• **WORK TO DO**:
Reproduce word for word every line from the one containing "[fusion-facebook] (410, 454)" down to the final line, leaving the pictures out.

• **INFORMATION GIVEN**:
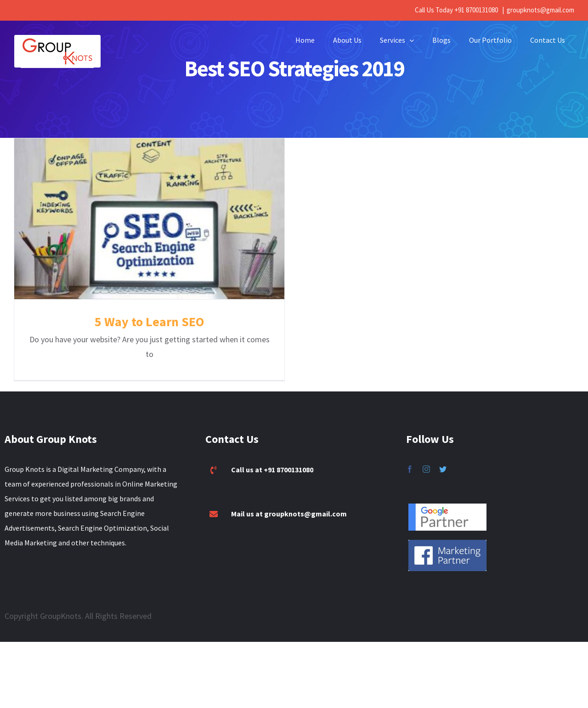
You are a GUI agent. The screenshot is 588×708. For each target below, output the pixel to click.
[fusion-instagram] (426, 454)
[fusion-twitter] (443, 454)
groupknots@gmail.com (540, 10)
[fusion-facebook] (410, 454)
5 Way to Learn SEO (149, 322)
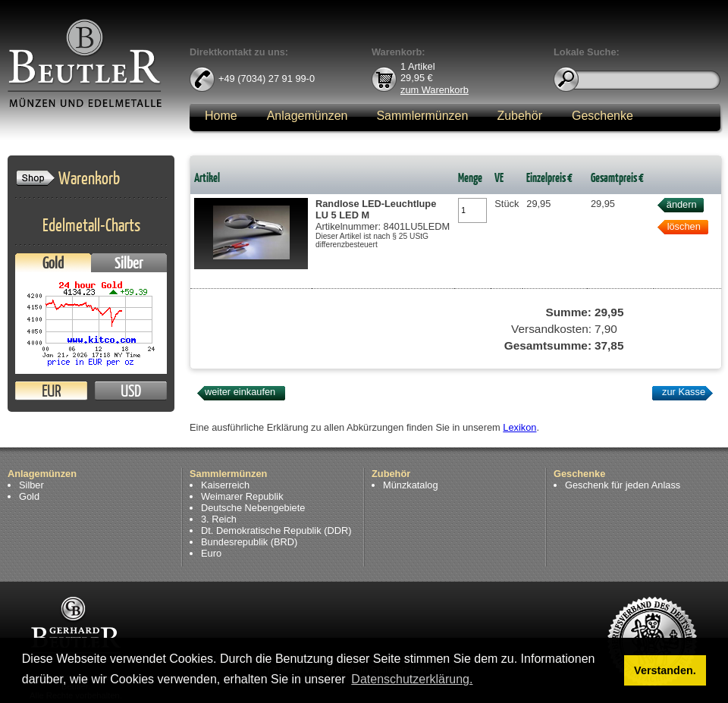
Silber (129, 262)
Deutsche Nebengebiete (253, 507)
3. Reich (218, 519)
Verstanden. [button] (665, 670)
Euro (211, 553)
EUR (51, 391)
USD (130, 391)
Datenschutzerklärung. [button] (412, 679)
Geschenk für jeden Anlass (623, 485)
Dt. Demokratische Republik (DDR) (276, 530)
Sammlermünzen (422, 115)
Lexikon (519, 427)
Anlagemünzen (307, 115)
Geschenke (602, 115)
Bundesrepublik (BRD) (249, 541)
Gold (53, 262)
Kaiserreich (225, 485)
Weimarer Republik (242, 496)
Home (221, 115)
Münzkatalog (410, 485)
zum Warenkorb (435, 89)
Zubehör (519, 115)
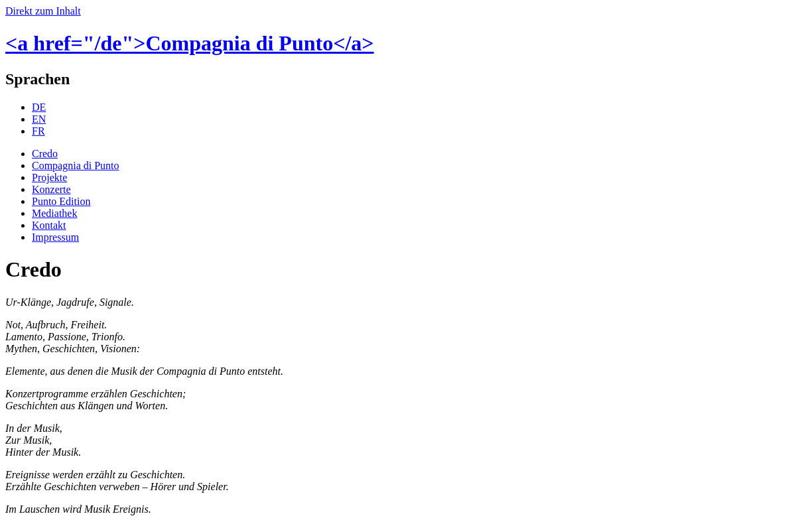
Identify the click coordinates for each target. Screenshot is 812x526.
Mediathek (54, 213)
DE (38, 107)
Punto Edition (61, 201)
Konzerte (51, 189)
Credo (44, 153)
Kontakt (49, 225)
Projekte (49, 177)
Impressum (55, 237)
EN (38, 119)
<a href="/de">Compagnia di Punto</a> (190, 43)
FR (38, 131)
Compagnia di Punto (76, 165)
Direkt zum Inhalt (43, 11)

• **RESPONSE TO THIS EXERCISE**:
[fusion-facebook] (410, 454)
5 Way to Learn SEO (149, 322)
Silber (129, 262)
Deutsche Nebengebiete (253, 507)
3. Reich (218, 519)
Verstanden. [button] (665, 670)
Euro (211, 553)
EUR (51, 391)
USD (130, 391)
Datenschutzerklärung. [button] (412, 679)
Geschenk für jeden Anlass (623, 485)
Dt. Demokratische Republik (DDR) (276, 530)
Sammlermünzen (422, 115)
Lexikon (519, 427)
Anlagemünzen (307, 115)
Geschenke (602, 115)
Bundesrepublik (BRD) (249, 541)
Gold (53, 262)
Kaiserreich (225, 485)
Weimarer Republik (242, 496)
Home (221, 115)
Münzkatalog (410, 485)
zum Warenkorb (435, 89)
Zubehör (519, 115)
Identify the click coordinates for each target. Screenshot is 812x526.
Mediathek (54, 213)
DE (38, 107)
Punto Edition (61, 201)
Konzerte (51, 189)
Credo (44, 153)
Kontakt (49, 225)
Projekte (49, 177)
Impressum (55, 237)
EN (38, 119)
<a href="/de">Compagnia di Punto</a> (190, 43)
FR (38, 131)
Compagnia di Punto (76, 165)
Direkt zum Inhalt (43, 11)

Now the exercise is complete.